[Data section]
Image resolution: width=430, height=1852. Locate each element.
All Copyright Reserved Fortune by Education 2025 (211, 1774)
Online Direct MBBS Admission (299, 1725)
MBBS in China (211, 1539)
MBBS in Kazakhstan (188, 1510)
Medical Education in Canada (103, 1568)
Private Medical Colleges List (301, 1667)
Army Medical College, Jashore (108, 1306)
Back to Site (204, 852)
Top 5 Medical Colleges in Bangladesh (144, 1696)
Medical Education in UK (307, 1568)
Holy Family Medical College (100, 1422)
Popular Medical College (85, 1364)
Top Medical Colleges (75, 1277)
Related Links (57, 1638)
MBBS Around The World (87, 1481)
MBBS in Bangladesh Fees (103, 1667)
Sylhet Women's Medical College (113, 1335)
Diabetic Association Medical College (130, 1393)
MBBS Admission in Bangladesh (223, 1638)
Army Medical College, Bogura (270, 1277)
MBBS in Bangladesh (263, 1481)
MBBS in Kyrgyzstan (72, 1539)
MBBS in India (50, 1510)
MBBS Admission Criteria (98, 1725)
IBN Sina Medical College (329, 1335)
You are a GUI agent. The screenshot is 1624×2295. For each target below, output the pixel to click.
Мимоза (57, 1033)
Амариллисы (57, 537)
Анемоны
[/Data section]
* _Work item_
Scan the entries and show every line in which the word "Colleges" is found.

* _Your response_
Private Medical Colleges List (301, 1667)
Top 5 Medical Colleges in Bangladesh (144, 1696)
Top Medical Colleges (75, 1277)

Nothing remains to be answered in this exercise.